▸ **Activity**
Copy, exactly and without additions, every line in the records below from the one holding "Given: Open the Qty 144 dropdown" through the one holding "This screenshot has width=1067, height=620.", both ends included.

Listed records START

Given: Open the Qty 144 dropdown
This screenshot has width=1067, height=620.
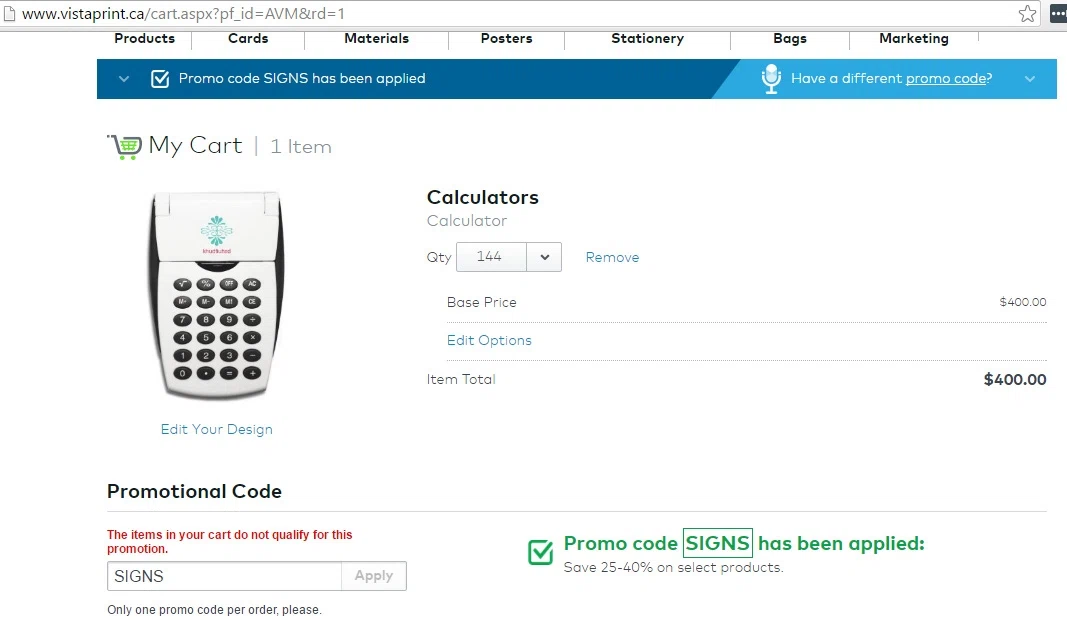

Listed records END
Listed records START

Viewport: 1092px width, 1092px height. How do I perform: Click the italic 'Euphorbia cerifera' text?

Listed records END
Listed records START

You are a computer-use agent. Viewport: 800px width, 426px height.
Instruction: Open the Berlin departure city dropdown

Listed records END

▸ **Reply**
Given: Open the Qty 144 dropdown
This screenshot has width=1067, height=620.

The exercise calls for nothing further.